China’s total debt rose to a record of 237% of gross domestic product (GDP) in the first quarter of 2016 and now exceeds that of its Emerging Market counterpart, India.
In the first quarter alone new debt increased by 6.2 trillion renminbi, marking the biggest three-month surge on record and a 50% increase over last year’s pace.
Even with the backdrop of mounting debt, the Chinese economy has managed to meet its economic growth target of ~7%. But, a closer look reveals that overall credit grew much faster than nominal GDP in the last year, resulting in an excessive debt burden for the economy.
What Led to Mounting Chinese Debt?
In order to keep the economy chugging along, the government embarked on a credit crusade following the financial crisis. This raised China’s total net debt to $25 trillion renminbi by the end of Q1 2016 (including both domestic and foreign borrowing). The problem is that it never stopped borrowing.
In the beginning of 2009, new loans grew by 95%, but following the financial crisis the government started offering cheap credit to a number of companies to build apartments for urban migrants, airports for the newly affluent and roads to accommodate a fleet of new cars.
This, in essence, is what led to loan growth at twice the rate of gross domestic product. The spigots have remained open, and bad loans are said to have doubled in the past two years and now represent 5.5% of banks’ total lending. Interest on existing loans has also mounted to the point where borrowed money is needed to finance payments due. It’s been reported (in the Economist) that in 2014, 160 of the 1,000 largest Chinese firms owed more in interest than they earned before tax.
Bottom line for Investors
Many economists are of the opinion that while the size of country’s debt is a serious concern for the global economy, more worrisome is the speed at which it has accumulated. History shows, in many cases, that major economies that experience rapid increases in debt-to-GDP ratios have suffered either a financial crisis or a prolonged slowdown in GDP growth.
Chinese policymakers are saying they recognize the problem and that necessary steps are being taken, but if a global slowdown or recession mixes with the wrong kind of policy it could mean some kind of judgment day.
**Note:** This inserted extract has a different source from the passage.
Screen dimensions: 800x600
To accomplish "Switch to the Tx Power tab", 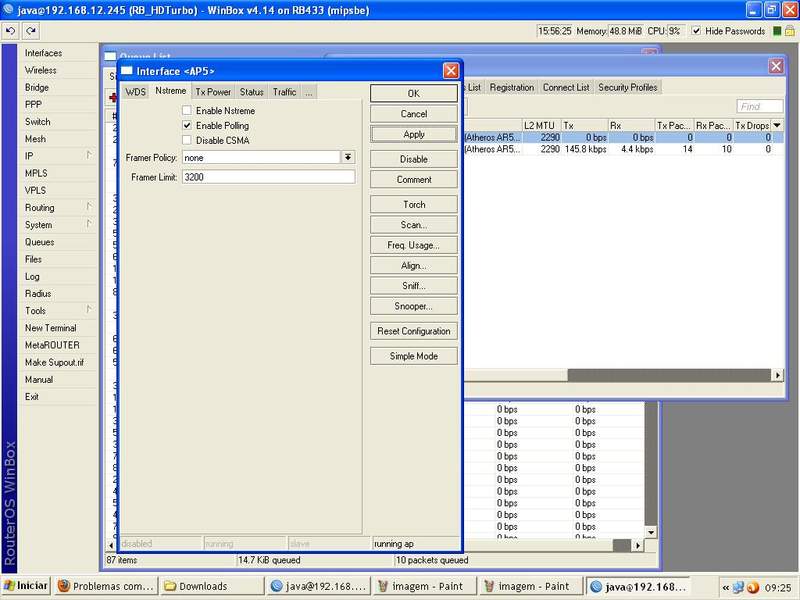I will coord(213,92).
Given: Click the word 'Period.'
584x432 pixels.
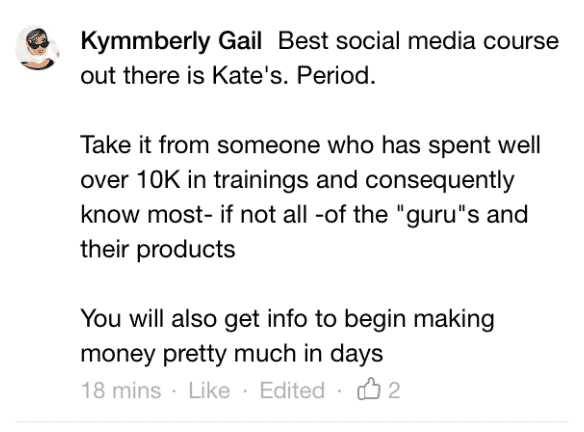Looking at the screenshot, I should 336,75.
Even if the People’s Bank of China is able to safeguard the economy from such an event—which they’ve been able to do so far—long-term high debt levels could result in a Japan-style slowdown and recession that would drag on for decades.
The fact that China had been able to overcome, through growth, from a similar problem a decade ago gives a glimmer of hope. But, the government would be well-served to take aim at more structural solutions to the problem versus short-term solutions like debt-for-equity swaps and loan rollovers. Those are Band-Aids that simply won’t hold for long in the current scenario. It’s a problem world governments and investors alike should keep an eye on.